Comparisons are further made with the "mmNorm partial point clouds + visual completion model" combinations (all finetuned on the same synthetic data):

Method	CD ↓	F-Score ↑	Precision ↑	Recall ↑
mmNorm + PoinTr	0.104	62%	81%	53%
mmNorm + SnowFlakeNet	0.097	66%	80%	60%
mmNorm + SeedFormer	0.095	66%	83%	59%
mmNorm + PCN	0.138	58%	70%	56%
Wave-Former	0.069	75%	85%	72%

Wave-Former outperforms on all metrics, pushing recall from the best alternative's 60% to 72% and achieving the highest precision of 85%. This directly proves that "encoding physical characteristics into the completion model" is far more effective than "applying off-the-shelf visual models to raw mmWave partial point clouds."

Ablation Study¶

Progressively removing the three key components (lower CD is better; %Inc. refers to marginal degradation relative to the previous row):

Configuration	Physics Bias	Joint Denoising & Completion	Entropy Selection	Average CD	75th Percentile CD
Wave-Former (Full)	✓	✓	✓	0.069	0.072
A: w/o Physics Bias		✓	✓	0.105 (+52%)	0.120 (+67%)
B: further w/o Joint Denoising & Completion			✓	0.115 (+10%)	0.122 (+2%)
C: further w/o Entropy Selection				0.116 (+1%)	0.145 (+19%)

⚠️ The checkmarks in Table 3 of the paper slightly differ from the sequence of removal described in the text. Here, it is organized based on the text's logic to "first remove Physics Bias → then remove Joint Denoising & Completion → then remove Entropy Selection." Please refer to the original paper for the exact table.

Key Findings¶

Physics Bias (specularity + reflection visibility) contributes the most: Removing it causes the average CD to surge by 52% and the 75th percentile to spike by 67%, demonstrating that "making training partial point clouds resemble real mmWave observations" is the bedrock of the entire framework.

▶ INFORMATION PROVIDED
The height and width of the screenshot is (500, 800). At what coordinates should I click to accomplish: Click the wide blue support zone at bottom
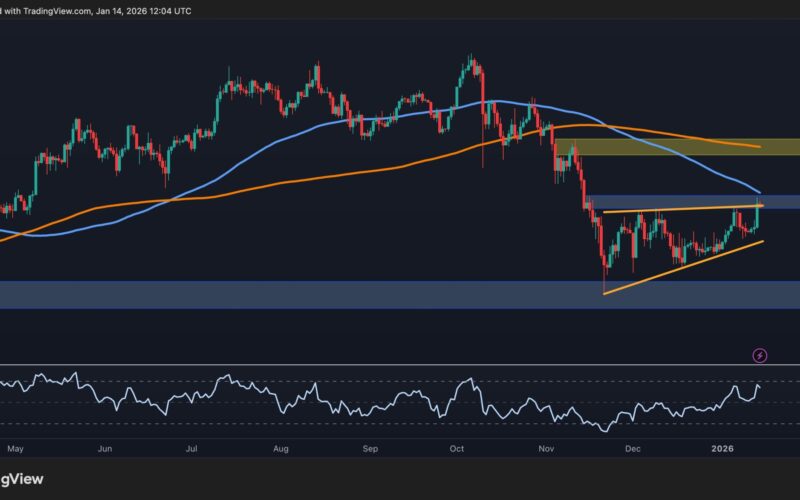(300, 294)
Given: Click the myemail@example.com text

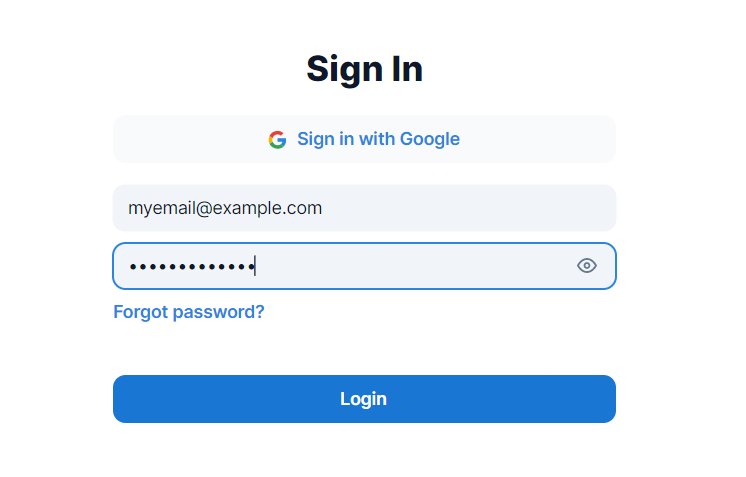Looking at the screenshot, I should (x=225, y=208).
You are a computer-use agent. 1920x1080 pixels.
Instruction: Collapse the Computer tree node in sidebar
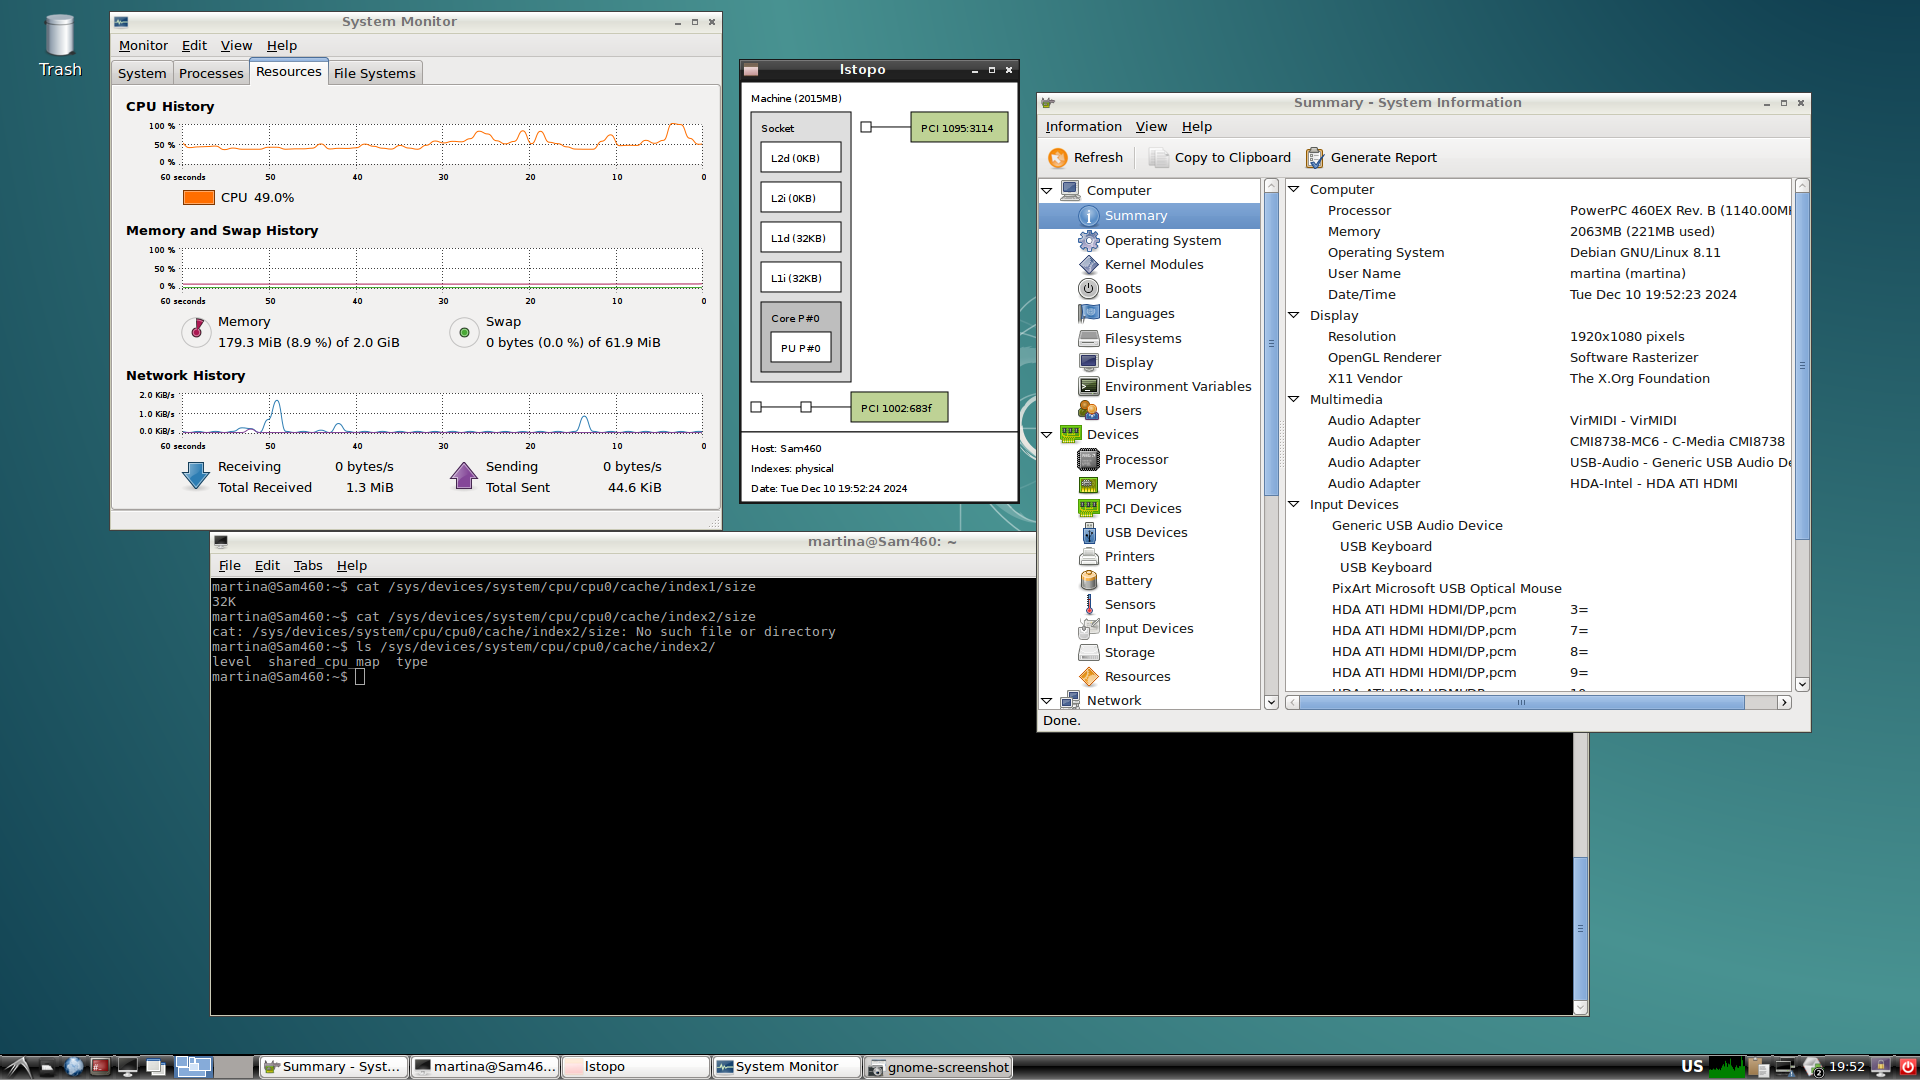pos(1047,190)
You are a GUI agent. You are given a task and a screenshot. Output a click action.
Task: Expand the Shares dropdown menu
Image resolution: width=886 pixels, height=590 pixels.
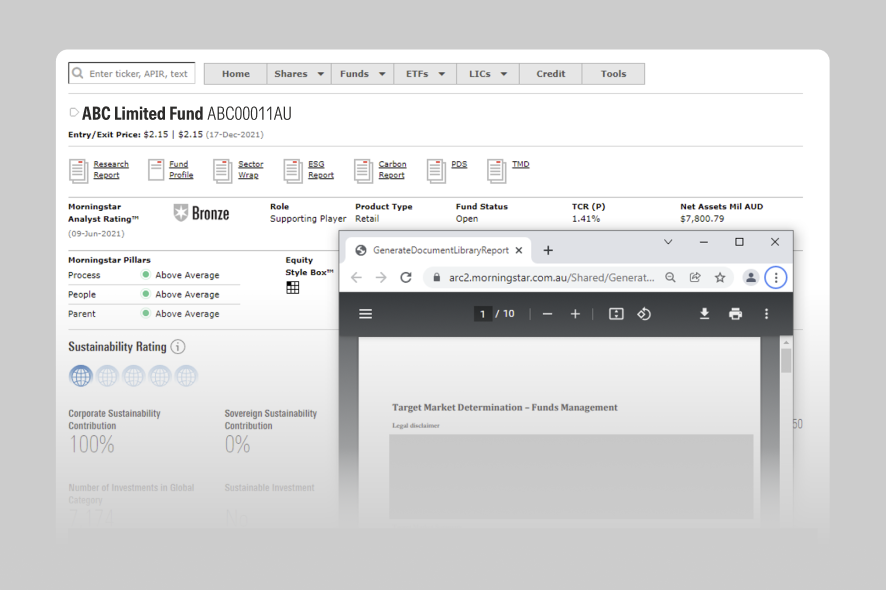point(299,74)
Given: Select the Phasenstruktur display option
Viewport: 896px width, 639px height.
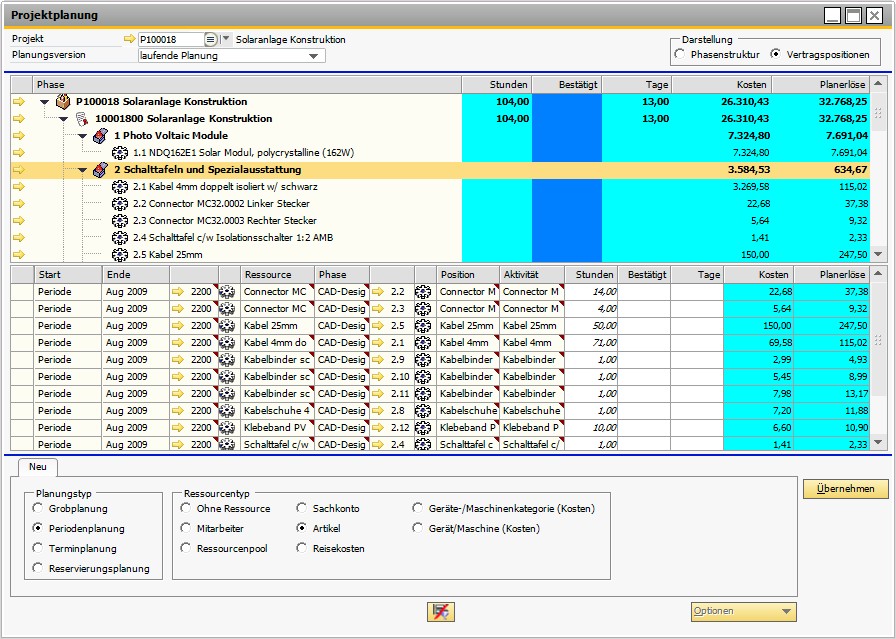Looking at the screenshot, I should [681, 55].
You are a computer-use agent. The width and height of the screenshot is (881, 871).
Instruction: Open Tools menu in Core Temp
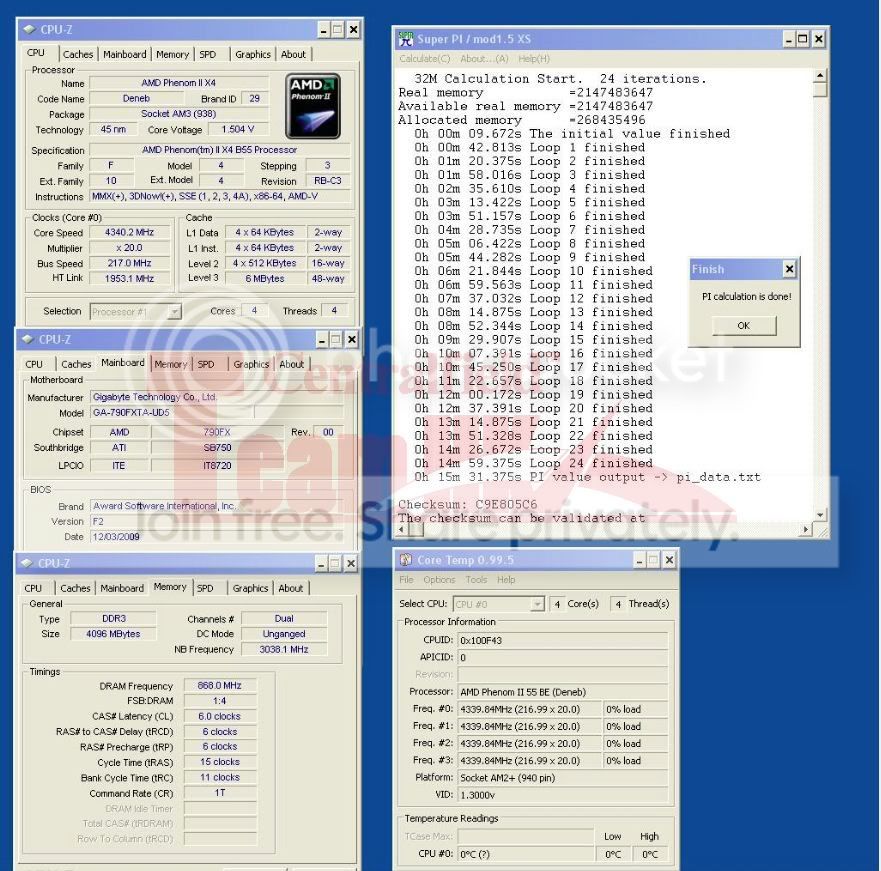coord(476,580)
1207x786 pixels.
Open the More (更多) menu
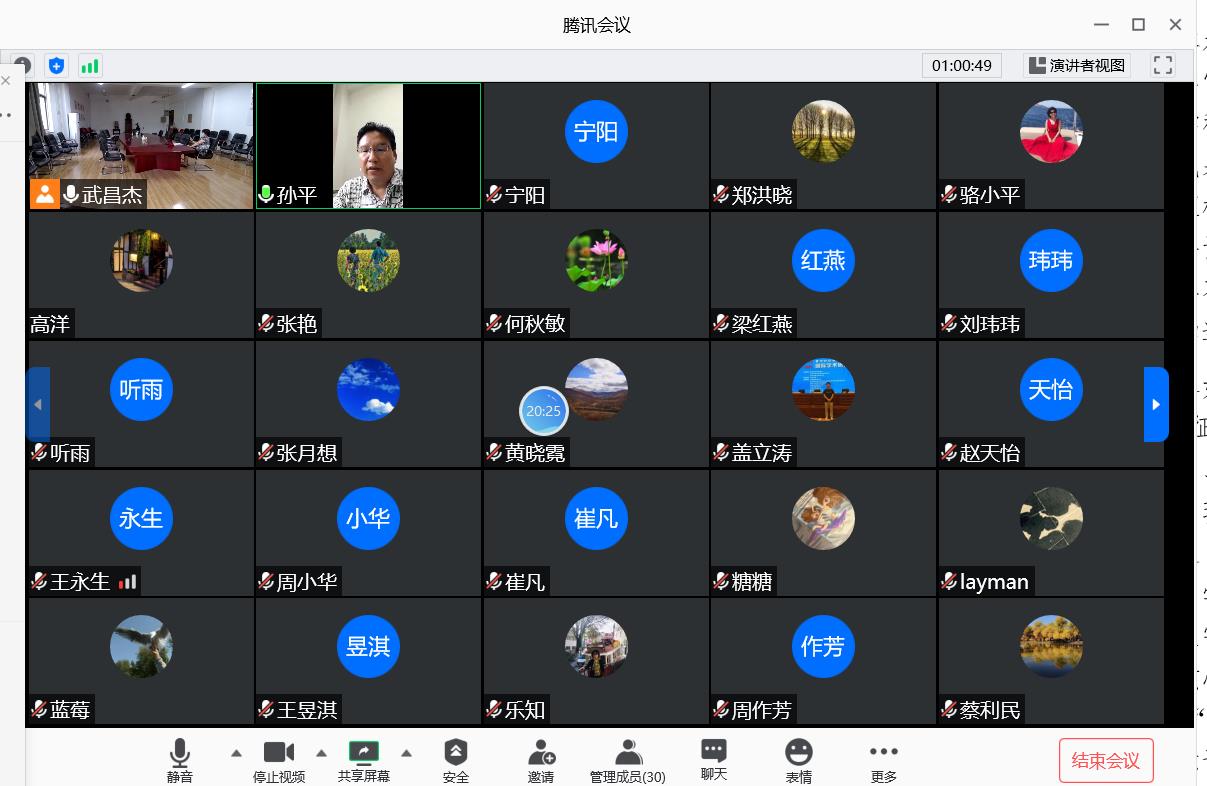tap(883, 759)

▶ WHAT THIS TASK INVOLVES
Reproduce the passage of the Wave-Former excerpt starting at "C: further w/o" and ending at "the exact table.", substituting "tick marks" for "checkmarks". The rows on this page were drawn from a separate source.

▶ SOLVED EXERCISE
C: further w/o Entropy Selection				0.116 (+1%)	0.145 (+19%)

⚠️ The tick marks in Table 3 of the paper slightly differ from the sequence of removal described in the text. Here, it is organized based on the text's logic to "first remove Physics Bias → then remove Joint Denoising & Completion → then remove Entropy Selection." Please refer to the original paper for the exact table.